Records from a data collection
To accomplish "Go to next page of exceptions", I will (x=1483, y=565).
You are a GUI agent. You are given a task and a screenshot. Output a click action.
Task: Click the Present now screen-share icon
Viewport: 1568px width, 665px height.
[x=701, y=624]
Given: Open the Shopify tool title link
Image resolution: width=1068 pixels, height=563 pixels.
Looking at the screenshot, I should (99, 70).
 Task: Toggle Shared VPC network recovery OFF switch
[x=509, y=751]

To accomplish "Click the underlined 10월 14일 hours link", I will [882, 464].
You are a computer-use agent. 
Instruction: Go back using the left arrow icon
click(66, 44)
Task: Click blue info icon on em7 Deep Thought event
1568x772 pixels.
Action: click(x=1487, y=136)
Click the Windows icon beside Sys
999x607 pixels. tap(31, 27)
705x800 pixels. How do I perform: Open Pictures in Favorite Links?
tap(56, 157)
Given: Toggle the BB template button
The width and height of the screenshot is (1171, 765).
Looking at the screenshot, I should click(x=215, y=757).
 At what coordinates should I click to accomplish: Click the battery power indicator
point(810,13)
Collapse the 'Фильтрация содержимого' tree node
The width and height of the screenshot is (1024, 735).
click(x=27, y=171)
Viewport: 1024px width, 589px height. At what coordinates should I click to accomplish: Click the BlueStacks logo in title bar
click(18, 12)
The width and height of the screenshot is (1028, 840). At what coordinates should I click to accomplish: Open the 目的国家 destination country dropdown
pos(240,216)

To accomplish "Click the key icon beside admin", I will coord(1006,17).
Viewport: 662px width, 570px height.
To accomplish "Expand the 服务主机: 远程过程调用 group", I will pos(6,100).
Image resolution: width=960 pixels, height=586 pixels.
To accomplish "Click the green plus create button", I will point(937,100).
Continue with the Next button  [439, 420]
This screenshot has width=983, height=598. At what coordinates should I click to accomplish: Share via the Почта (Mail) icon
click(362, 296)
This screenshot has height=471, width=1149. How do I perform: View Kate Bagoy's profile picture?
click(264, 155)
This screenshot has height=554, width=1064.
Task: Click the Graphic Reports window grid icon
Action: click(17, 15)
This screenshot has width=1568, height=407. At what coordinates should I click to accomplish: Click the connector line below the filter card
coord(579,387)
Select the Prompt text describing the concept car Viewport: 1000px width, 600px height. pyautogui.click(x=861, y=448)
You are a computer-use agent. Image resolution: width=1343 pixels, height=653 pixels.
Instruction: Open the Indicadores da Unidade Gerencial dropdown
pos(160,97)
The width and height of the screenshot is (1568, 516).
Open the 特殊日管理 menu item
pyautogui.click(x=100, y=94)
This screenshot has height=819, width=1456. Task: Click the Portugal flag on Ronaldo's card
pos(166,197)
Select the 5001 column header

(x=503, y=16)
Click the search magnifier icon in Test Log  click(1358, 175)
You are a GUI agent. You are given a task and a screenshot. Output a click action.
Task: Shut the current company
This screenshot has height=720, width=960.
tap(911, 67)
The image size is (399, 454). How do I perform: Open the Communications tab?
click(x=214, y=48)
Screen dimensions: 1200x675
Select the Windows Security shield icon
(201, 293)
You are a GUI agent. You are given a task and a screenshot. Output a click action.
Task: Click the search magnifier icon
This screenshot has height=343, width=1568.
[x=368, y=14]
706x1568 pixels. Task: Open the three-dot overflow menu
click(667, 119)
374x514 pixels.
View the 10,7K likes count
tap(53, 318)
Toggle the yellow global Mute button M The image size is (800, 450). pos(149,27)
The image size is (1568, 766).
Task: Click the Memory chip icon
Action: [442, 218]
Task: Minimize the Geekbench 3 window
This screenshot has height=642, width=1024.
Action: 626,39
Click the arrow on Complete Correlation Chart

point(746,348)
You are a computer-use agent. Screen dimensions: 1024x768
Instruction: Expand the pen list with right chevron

WHAT IS REQUIRED
All the entries must be retyped exactly.

EXERCISE SOLUTION
To accomplish "Go to next page of exceptions", I will (x=1483, y=565).
You are a GUI agent. You are given a task and a screenshot. Output a click action.
Task: Click the Present now screen-share icon
Viewport: 1568px width, 665px height.
[x=701, y=624]
Given: Open the Shopify tool title link
Image resolution: width=1068 pixels, height=563 pixels.
Looking at the screenshot, I should (99, 70).
 Task: Toggle Shared VPC network recovery OFF switch
[x=509, y=751]

To accomplish "Click the underlined 10월 14일 hours link", I will [882, 464].
You are a computer-use agent. 
Instruction: Go back using the left arrow icon
click(66, 44)
Task: Click blue info icon on em7 Deep Thought event
1568x772 pixels.
Action: click(x=1487, y=136)
Click the Windows icon beside Sys
999x607 pixels. tap(31, 27)
705x800 pixels. How do I perform: Open Pictures in Favorite Links?
tap(56, 157)
Given: Toggle the BB template button
The width and height of the screenshot is (1171, 765).
Looking at the screenshot, I should click(x=215, y=757).
 At what coordinates should I click to accomplish: Click the battery power indicator
point(810,13)
Collapse the 'Фильтрация содержимого' tree node
The width and height of the screenshot is (1024, 735).
click(x=27, y=171)
Viewport: 1024px width, 589px height. At what coordinates should I click to accomplish: Click the BlueStacks logo in title bar
click(18, 12)
The width and height of the screenshot is (1028, 840). At what coordinates should I click to accomplish: Open the 目的国家 destination country dropdown
pos(240,216)

To accomplish "Click the key icon beside admin", I will coord(1006,17).
Viewport: 662px width, 570px height.
To accomplish "Expand the 服务主机: 远程过程调用 group", I will pos(6,100).
Image resolution: width=960 pixels, height=586 pixels.
To accomplish "Click the green plus create button", I will point(937,100).
Continue with the Next button  [439, 420]
This screenshot has width=983, height=598. At what coordinates should I click to accomplish: Share via the Почта (Mail) icon
click(362, 296)
This screenshot has height=471, width=1149. How do I perform: View Kate Bagoy's profile picture?
click(264, 155)
This screenshot has height=554, width=1064.
Task: Click the Graphic Reports window grid icon
Action: click(17, 15)
This screenshot has width=1568, height=407. At what coordinates should I click to accomplish: Click the connector line below the filter card
coord(579,387)
Select the Prompt text describing the concept car Viewport: 1000px width, 600px height. pyautogui.click(x=861, y=448)
You are a computer-use agent. Image resolution: width=1343 pixels, height=653 pixels.
Instruction: Open the Indicadores da Unidade Gerencial dropdown
pos(160,97)
The width and height of the screenshot is (1568, 516).
Open the 特殊日管理 menu item
pyautogui.click(x=100, y=94)
This screenshot has height=819, width=1456. Task: Click the Portugal flag on Ronaldo's card
pos(166,197)
Select the 5001 column header

(x=503, y=16)
Click the search magnifier icon in Test Log  click(1358, 175)
You are a GUI agent. You are given a task and a screenshot. Output a click action.
Task: Shut the current company
This screenshot has height=720, width=960.
tap(911, 67)
The image size is (399, 454). How do I perform: Open the Communications tab?
click(x=214, y=48)
Screen dimensions: 1200x675
Select the Windows Security shield icon
(201, 293)
You are a GUI agent. You are given a task and a screenshot. Output a click action.
Task: Click the search magnifier icon
This screenshot has height=343, width=1568.
[x=368, y=14]
706x1568 pixels. Task: Open the three-dot overflow menu
click(667, 119)
374x514 pixels.
View the 10,7K likes count
tap(53, 318)
Toggle the yellow global Mute button M The image size is (800, 450). pos(149,27)
The image size is (1568, 766).
Task: Click the Memory chip icon
Action: [442, 218]
Task: Minimize the Geekbench 3 window
This screenshot has height=642, width=1024.
Action: 626,39
Click the arrow on Complete Correlation Chart

point(746,348)
You are a computer-use agent. Screen dimensions: 1024x768
Instruction: Expand the pen list with right chevron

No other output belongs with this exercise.